So, I’m showered although my hair isn’t washed but give me a break because evidently there is a bet going on that my hair is the longest it has ever been right now which means it takes roughly 6.1 days to dry since I am against blow dryers.

I got home at a pretty decent hour (7?  I think?) and had time to cook a meal and have some sex and try to buy Avenue Q tickets several times while cursing the TBPAC online sales do-hickey.

I’ve managed to keep myself from checking work email (one of two emails I check for the sanctuary) and only sent one volunteer-related email and I remembered to put the clothes in the dryer which means I’ll have something to wear tomorrow which is pretty awesome since in spite of working 12 hour days I am somehow still managing to eat like a horse and not lose weight so it wouldn’t be pretty if I had to go to work naked.

I plan to start getting up between 5 and 5:30 so I have time to work out.  Any bets on how long that will last?  I thought so.
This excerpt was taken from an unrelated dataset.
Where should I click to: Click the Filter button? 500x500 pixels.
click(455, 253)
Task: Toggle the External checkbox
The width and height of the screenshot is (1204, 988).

There have been three deaths in past two months at the sanctuary for which I felt like I was the one who noticed the change in the animal.  It’s starting to bug.  I don’t want any sort of death-intuition unless I can work it in an insurance-reaping manner.

This is my brain.  This is my brain on sanctuary 24/7.  It is hectic and crowded and sad and pathetic and overweight.

On the other hand, I spend my days with people who will go out for drinks at a moments notice.  Who buy me Littlest Pet Shop toys to put on my computer.  Who can get mad and me and I get mad at them and three minutes later we’re laughing because we’re friends and our lives are impossible but it just keeps going.